▶ **INFORMATION SHOWN**:
· · · · ·

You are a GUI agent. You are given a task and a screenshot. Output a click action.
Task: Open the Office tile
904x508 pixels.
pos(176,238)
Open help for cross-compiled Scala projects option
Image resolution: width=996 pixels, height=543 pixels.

· · · · ·

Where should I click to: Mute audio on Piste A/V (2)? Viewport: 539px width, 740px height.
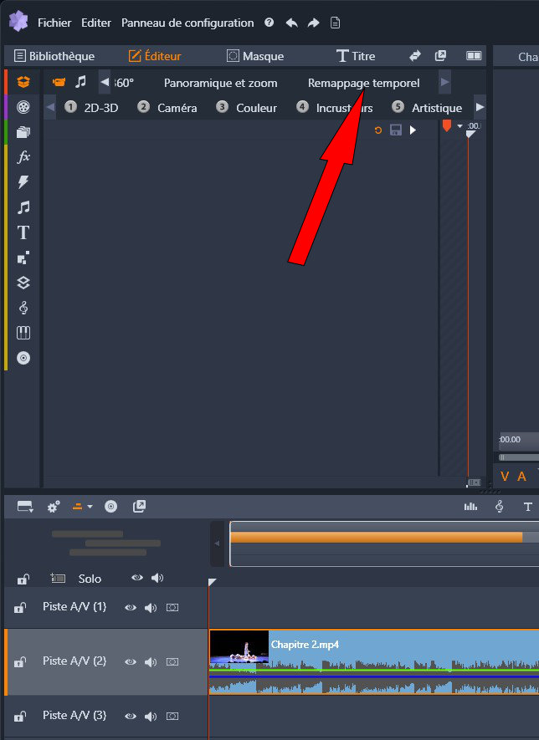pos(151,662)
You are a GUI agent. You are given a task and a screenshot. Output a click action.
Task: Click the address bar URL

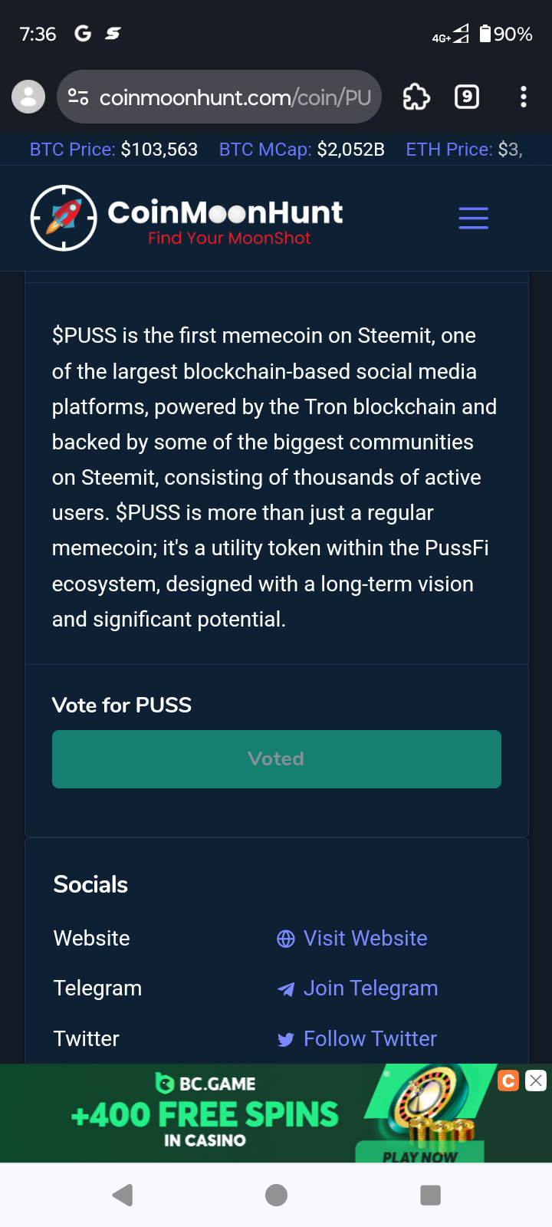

· · · · ·

▶ **CHALLENGE**:
Copy out the records starting with the line that contains "Open help for" and going on through the line that contains "Image resolution: width=996", both of those lines included, without changing anything.

▶ **WRITTEN RESPONSE**:
Open help for cross-compiled Scala projects option
Image resolution: width=996 pixels, height=543 pixels.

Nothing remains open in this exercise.